Chapter 1 #2
He nods, but not at me. He nods at the milk steamer, like the two of them have an understanding.
I set a five on the wood counter. He makes my change with the attention-elsewhere economy of a man who’s worked a counter longer than I’ve done anything at all, then slides the coins back.
I push them toward the tip dish. He pulls the shot and dips the wand.
The steamer hisses, the milk climbs the inside curve of the pitcher, and then he cuts the wand, taps the pitcher twice against the mat, swirls it, and pours it into a small white cup with a green stripe at the rim, laying a leaf into the top in maybe four seconds without watching his own hands.
Then, instead of handing it across to me, he sets the cup down on a saucer at the corner of the counter and turns back to the machine to wipe the grouphead.

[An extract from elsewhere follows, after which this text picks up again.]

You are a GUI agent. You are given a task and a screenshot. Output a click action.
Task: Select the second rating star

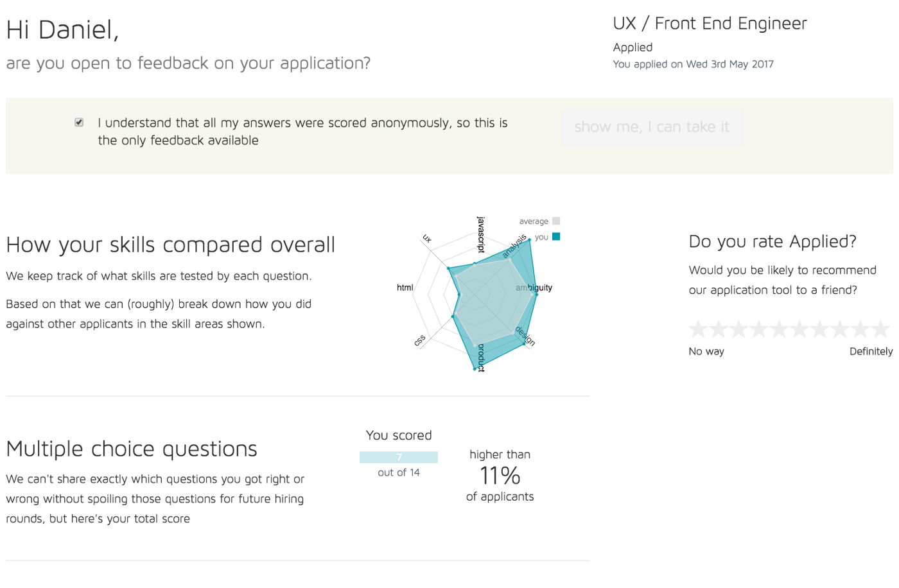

So I pick it up myself, both hands, the ceramic warm right down in the bone of my thumb, and I drink.
The first sip is milk and foam and the espresso underneath and the cardamom waiting down in it where it’s been the whole time, soft and clean.
My eyes close for half a second. “Oh,” I say, which I did not plan to say.
He doesn’t answer. The shoulder I can see doesn’t move at the oh, and that’s fine.
That’s exactly what I’d have asked of it.
I carry the cup to the window bar and sit on the stool farthest from the door, binder under my arm, the older orc at the corner just inside the right edge of my vision.
I open the binder flat on the wood and I put nothing in it, and I drink.
The older orc turns a page and lifts his green mug without looking up from the paper, then sets it back down on a coaster worn smooth by years of exactly this.
The cardamom in my second sip holds at the back of my throat.
I think about telling myself I haven’t had Nonna’s cake in nineteen years, and then I decide that thread can wait for an afternoon when I haven’t already cried in a Corolla.
I ordered the flat white I told the committee I’d order, I think, which is true, and which only I will ever know.
The light through the front window has gone pewter, the color a coastal town turns at noon in October when the marine layer is high but won’t quite break.
Through it, the HELP WANTED card does its slow yellowing in the lower right pane, the letters reversed from where I sit, black marker on white card, the same too-tall, no-flourish hand as the chalkboard.
I read it backward through the glass, and I think about it exactly once, and then I put it where I put things I’m not ready to argue with.
Across the room the older orc folds his newspaper and carries his mug to the counter.
The man at the machine takes it and sets it in a bus tub.
The older one heads for the door, and in the half second he passes my stool he doesn’t look at me, and somehow the not-looking is the considerate kind, the kind a person does on purpose because looking would be a comment.
The door opens, the bell rings, the door closes, the bell rings again softer on the way shut.
Somewhere in all of that, I’ve finished my coffee.
So I close the empty binder and carry the cup and saucer back to the counter, and he looks up.
It’s the first real look since oat, half a second of it, brown eyes, and the look lands somewhere in my chest. “Thank you,” I say, and my pitch comes out closer to my own this time.
“Mm,” he says, which is an alright, and he takes the cup.
The latch gives, the bell rings, I cross the threshold, the door closes behind me, the bell rings again on the close.
From out here the card is in the lower right pane the right way around now, facing me.
I stand on the sidewalk in front of Finley’s with the binder under my arm and the cardamom still sitting at the back of my throat, and I read it one more time.
The room at the Sea Wisp Inn is beige with a brown bedspread and a print over the headboard of a fishing boat at a dock I’ve never stood on.
The whole room reads like a Yelp review that begins clean, but.
The light through the window has gone gold, and I’m sitting on the edge of the bed in my fleece with the binder open across my lap and cardamom still ghosting the back of my throat.
I haven’t eaten since the almond pack at the rest stop, and my stomach has lodged a complaint I’ve decided not to act on yet.
The binder’s open to the divider I labeled in February, COMPS, and the page after it is the printed list of three shops, two crossed out and the third wearing a blue checkmark and the word interesting in my own handwriting from before I’d ever walked in.
I don’t amend the note. I leave the pen in the rings.
When I look up, the window faces Main Street straight across the gravel lot.
Through the glass, past where the flatbed and the green and white plywood were this morning and aren’t now, the front window of Finley’s holds the card in its lower right pane, catching the slant light so it reads as a small white rectangle from here.
I can’t make out the letters at this distance, and I don’t need to.
The chipped silver ring on my middle finger taps the wood of the bed frame once.
There’s a whole list of things I never told the man behind the counter.
My name, for one. What I used to do for a living.
What I’m driving back down to settle on November 29.
The fact that this binder is the thing I’ve been carrying around for nine months like it might hatch.
He didn’t ask after a single piece of it, and somehow that’s the part I keep turning over.
I’ll think about it tomorrow, I tell myself, and for once the sentence doesn’t show up with any snark to keep me company.
The ring taps the bed frame again. The card is still in the window. I leave the binder open.